Der zweite Teil beginnt mit den Emmericher Heister und mit den wichtigsten Informationen über den Stamm Derick Heister. Verstärkte Aufmerksamkeit dürfte in diesem Teil ferner die Behandlung weiterer Heister-Familien erfahren, auch solcher, die den Namen Heister weltweit bekannt gemacht haben. Hierzu gehören die Nachfahren der „Jülicher Heister“, denen dank der über sie noch vorhandenen Daten und Berichte in Teil II (und III) viele Seiten gewidmet sind, sowie zahlreiche andere Heisterstämme entsprechend ihrem regionalen Auftreten.
Der dritte Teil ist schließlich als besonders ergiebige Informationsquelle gedacht, aber auch als Anreiz, allen Heister-Forschern und solchen, die es werden wollen, eine mög-lichst große Zahl nützlicher Daten und Fundstellen anzubieten.
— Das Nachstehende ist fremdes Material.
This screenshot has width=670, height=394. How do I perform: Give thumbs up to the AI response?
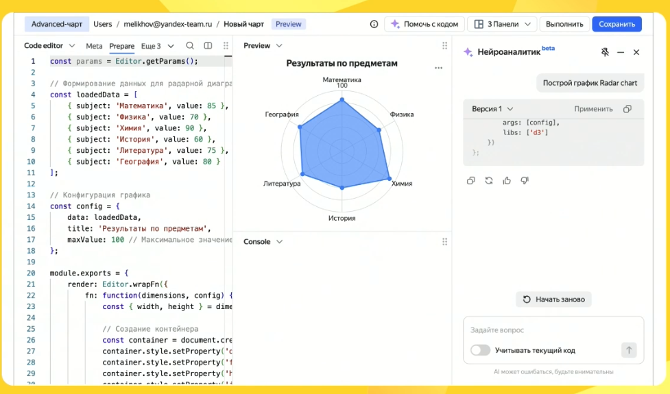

Selbst diejenigen, die sich nur für Ähnlichkeiten oder Namenserweiterungen mit Heister interessieren, werden dort – wie schon im ersten Teil - wertvolle Hinweise erhalten.
Ein kurze Aussage über die wissenschaftliche Verlässlichkeit dieser Arbeit darf an die-ser Stelle nicht fehlen. Nach Möglichkeit wurden historisch gesicherte Zahlen, Daten und Fakten verwendet sowie die Belegstellen zitiert (Hinweise auf das Literaturverzeichnis in spitzen Klammern ). Es wurden aber auch Dokumente, Berichte, Schilderungen und Vermutungen eingestreut, die strengen wissenschaftlichen Anforderungen nicht standhalten. Zur Erhellung des Umfeldes, das die Heister in früheren Jahrhunder-ten geprägt hat, sind solche Passagen jedoch anregend und daher nicht unwichtig. Auch sollen sie den Text anreichern und die Umstände beschreiben, die das Leben der Heister bestimmt haben und vielleicht noch heute bestimmen. Dies gilt nicht zuletzt für den Anhang am Schluss, in dem mögliche Zusammenhänge unter dem Thema „Jülicher Heister“ angedeutet werden.
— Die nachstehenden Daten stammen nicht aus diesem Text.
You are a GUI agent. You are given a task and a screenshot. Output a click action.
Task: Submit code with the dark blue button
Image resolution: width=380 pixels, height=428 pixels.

Obwohl sich eine Bemerkung über die Vorläufigkeit jeder Familienforschung eigentlich erübrigt, soll hier noch einmal ausdrücklich betont werden, dass das Thema an sich trotz umfangreicher Recherchen nur unzulänglich und nicht abschließend behandelt werden konnte. Trotzdem sind die bisher zusammengestellten Daten und Informationen mit Sicherheit anregend für weitere Nachforschungen und eine gute Basis für alle Heisterforscher im weitesten Sinne. Da die Daten einschließlich der Adressen in den Familien-Sekretariaten von Matthias und Paul-Josef Heister vertraulich und korrigierbar gespeichert sind, kann das Werk in seinem ersten und vor allem in seinem zweiten Band künftig als ganzes oder in Auszügen problemlos überarbeitet und ergänzt werden. Auch dürfte es bei aktuellen Fragen und bei Nachforschungen für besondere Anlässe in viel-facher Weise von Nutzen sein. Diese Art von Genealogie soll den Leser schließlich dazu anregen, auch selbst mehr an Aussagen über die eigenen Vorfahren festzuhalten und der Nachwelt zu überliefern.